Thursday, September 3, 2015

"A long time ago in a galaxy far, far away..."

 

The screen is black, the faded bright blue words read ”A long time ago in a galaxy far, far away..."  a quick pause and then all of a sudden a screaming set of trumpets blare the beginning cords of the opening crawl of Star Wars. 

Born from a Colombian Chinese family, I have been granted a responsibility-not so much a responsibility but the honor- to be prideful of my heritage. I identify as Colombian though I have never set foot on the cobble stone roads my mom walked to get to school nor have I felt the salty breeze of my dad’s hometown market. My parents, as immigrants to the states, have completely immersed themselves to American culture. Sometimes, I feel like my dad’s southern accent has destroyed his free-flowing fluid and beautiful Spanish vocabulary when I haven’t heard him talk about his days back in Cali.

 I have always grown up learning about American culture through movies, TV shows, and series. While my great grandmother, Mami Angelina, would watch Betty la Fea; I spent my younger years watching The Sound of Music, Full House, and The Cosby Show.

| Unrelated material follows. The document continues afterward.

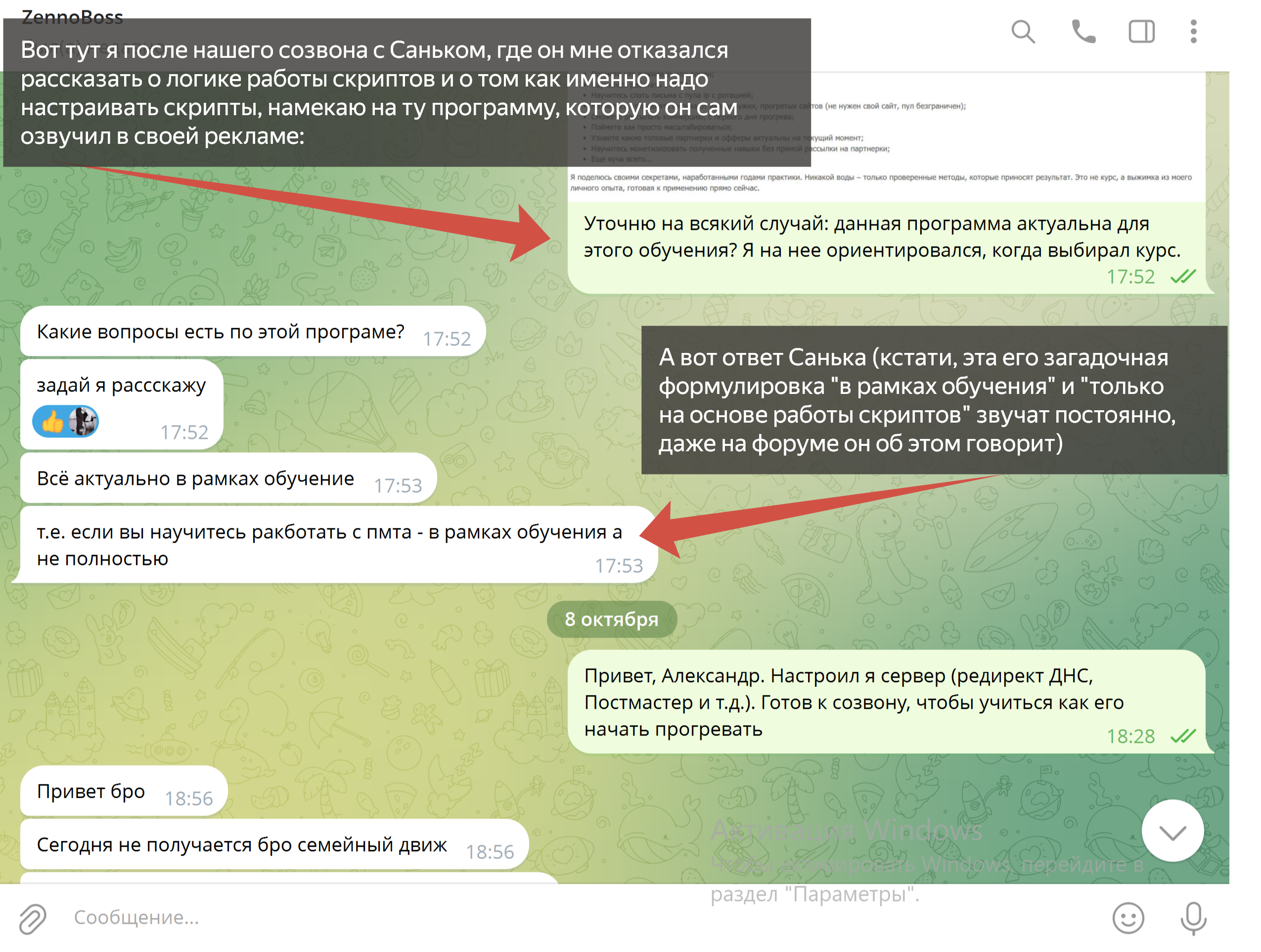Click the avatar beside thumbs-up reaction
Screen dimensions: 1261x952
[x=83, y=422]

Though the Spanish language was the first to come out of my lips, I still felt pressure at school to acculturate and I soon learned when not to roll my "r"s and what the meaning of "y'all" meant; though, I can proudly say that my love for cumbia, salsa, and merengue have not left my bones.

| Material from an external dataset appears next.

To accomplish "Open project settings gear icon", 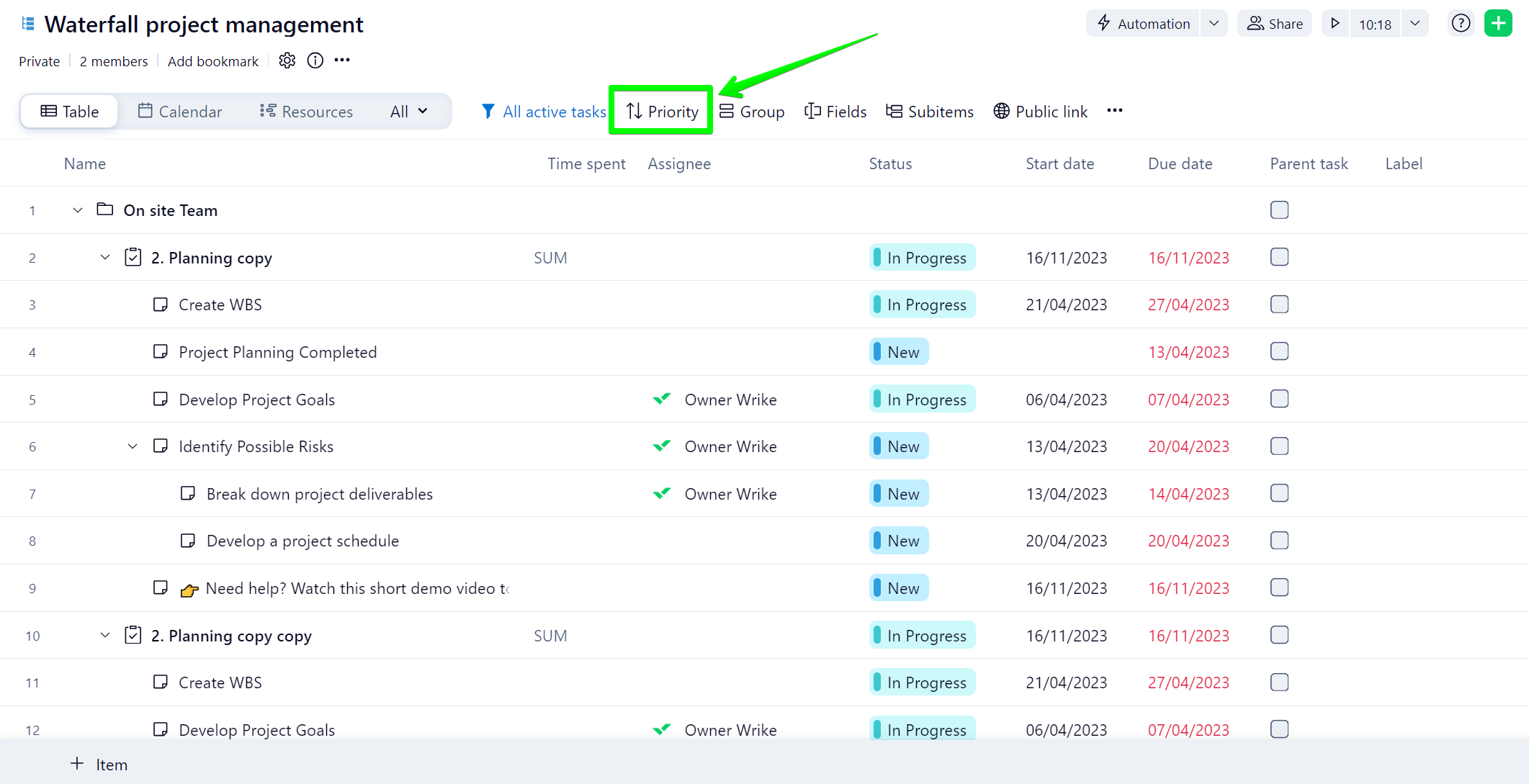I will [x=287, y=60].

Some people believe that certain memories have been instilled forever, tattooed, or embedded into their mind for constant retrieval and constant reminder of the joy or the lesson that those memories provide. I push this theory to the next step when I say I believe some of these lessons and memories can serve as poignant spots in the maturation of someone’s perspective. In my past experience, telenovelas and movies have been the perfect way to absorb memories, lessons, and stories that have taught me lessons and given me memories that I’ve grown up from.

Because I grew up with all boys, my connection to telenovelas has been soley through my great grandmother and Betty la Fea. My emotional connection has been stronger to The Amazing Spiderman, Superman, Batman, X-Men, and in particular, Star Wars. Those were the "telenovelas" I grew up to. Those were the stories that I identified my fears, my insecurities, and my progression as a young bystander in life. I identified with Luke, Peter, and Bruce in their fears and their progression as they matured in their families and in society. Sure, of course I wanted to be Lois Lane and Mary Jane Watson. But I saw myself as more of a leader- like Queen Amidala- the one who got to use a gun and fight for herself and those who were dear to her.


I am excited to absorb memories and lessons- though some of them may be traumas and hard to process- I know I will be able to journey further in my path to develop as who I am as a person. Looking at all the different character developments that telenovelas offer- though they may be tied by a single love story- I know I will be able to be impressed upon by my heritage’s values and lessons they have for a work-in-progress like me.